◆ EXTRACTO DE PÁGINA

-=-=-

La lección de una japonesa

9. agosto 2023 | Por | Categoria: Gracia

Se han contado casos innumerables de los dos días trágicos en que cayeron sobre el Japón las dos primeras bombas atómicas. Pero en la Iglesia tenemos un testigo excepcional, como es el famoso jesuita Padre Pedro Arrupe. Le tocó ser testigo de la destrucción de Nagasaki y se deshizo ayudando a las víctimas de aquella hecatombe.
Un día le piden que vaya a un punto determinado, porque allí le esperan. Ha celebrado ya la santa Misa, le ha pedido la bendición a Jesús en el Sagrario, y marcha en busca de alguna nueva tragedia, que después nos ha contado el missionero con todo detalle:

“Allí me encontré unos palos que sostenían un tejado de latas chamuscadas. En el centro, un espacio rodeado de una pared de medio metro del altura. Fui a entrar, y un hedor insoportable me tiró hacia atrás. La mujer tendida en el suelo supuraba pus que caía a hilillos en el suelo, y la piel la tenía requemada por completo. En la espalda, una cavidad, en la que cabía el puño, llena de gusanos. ¡Qué cuadro! ¡Qué horror!…
Así estaba hacía ya quince días, sin haber comido más que unos granos de arroz que le llevaba su padre con gran esfuerzo, porque también estaba herido.

-=-=-

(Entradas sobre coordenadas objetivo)
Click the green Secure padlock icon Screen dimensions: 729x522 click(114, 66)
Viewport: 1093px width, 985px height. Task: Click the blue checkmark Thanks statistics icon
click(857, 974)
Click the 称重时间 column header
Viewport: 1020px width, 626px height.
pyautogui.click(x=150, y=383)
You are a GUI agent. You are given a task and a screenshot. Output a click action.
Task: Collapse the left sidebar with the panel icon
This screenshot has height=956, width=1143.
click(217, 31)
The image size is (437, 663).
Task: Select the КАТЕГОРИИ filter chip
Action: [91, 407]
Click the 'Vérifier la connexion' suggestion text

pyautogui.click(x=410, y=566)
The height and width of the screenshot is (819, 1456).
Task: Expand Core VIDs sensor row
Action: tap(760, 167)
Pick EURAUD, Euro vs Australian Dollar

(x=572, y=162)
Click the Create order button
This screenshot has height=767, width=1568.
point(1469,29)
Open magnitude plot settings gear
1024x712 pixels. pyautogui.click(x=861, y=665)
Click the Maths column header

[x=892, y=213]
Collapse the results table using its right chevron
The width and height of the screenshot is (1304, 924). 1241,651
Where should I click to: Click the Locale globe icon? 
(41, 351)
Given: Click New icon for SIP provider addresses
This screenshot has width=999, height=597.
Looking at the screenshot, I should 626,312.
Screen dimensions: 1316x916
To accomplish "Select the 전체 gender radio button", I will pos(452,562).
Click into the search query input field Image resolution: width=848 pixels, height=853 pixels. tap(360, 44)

-=-=-

◆ OBJETIVO DEL EJERCICIO
Reproduzca literalmente y completo el texto sobre el Padre Arrupe en Nagasaki. Este material es independiente del texto anterior.

◆ RESPUESTA FINAL
La lección de una japonesa

9. agosto 2023 | Por | Categoria: Gracia

Se han contado casos innumerables de los dos días trágicos en que cayeron sobre el Japón las dos primeras bombas atómicas. Pero en la Iglesia tenemos un testigo excepcional, como es el famoso jesuita Padre Pedro Arrupe. Le tocó ser testigo de la destrucción de Nagasaki y se deshizo ayudando a las víctimas de aquella hecatombe.
Un día le piden que vaya a un punto determinado, porque allí le esperan. Ha celebrado ya la santa Misa, le ha pedido la bendición a Jesús en el Sagrario, y marcha en busca de alguna nueva tragedia, que después nos ha contado el missionero con todo detalle:

“Allí me encontré unos palos que sostenían un tejado de latas chamuscadas. En el centro, un espacio rodeado de una pared de medio metro del altura. Fui a entrar, y un hedor insoportable me tiró hacia atrás. La mujer tendida en el suelo supuraba pus que caía a hilillos en el suelo, y la piel la tenía requemada por completo. En la espalda, una cavidad, en la que cabía el puño, llena de gusanos. ¡Qué cuadro! ¡Qué horror!…
Así estaba hacía ya quince días, sin haber comido más que unos granos de arroz que le llevaba su padre con gran esfuerzo, porque también estaba herido.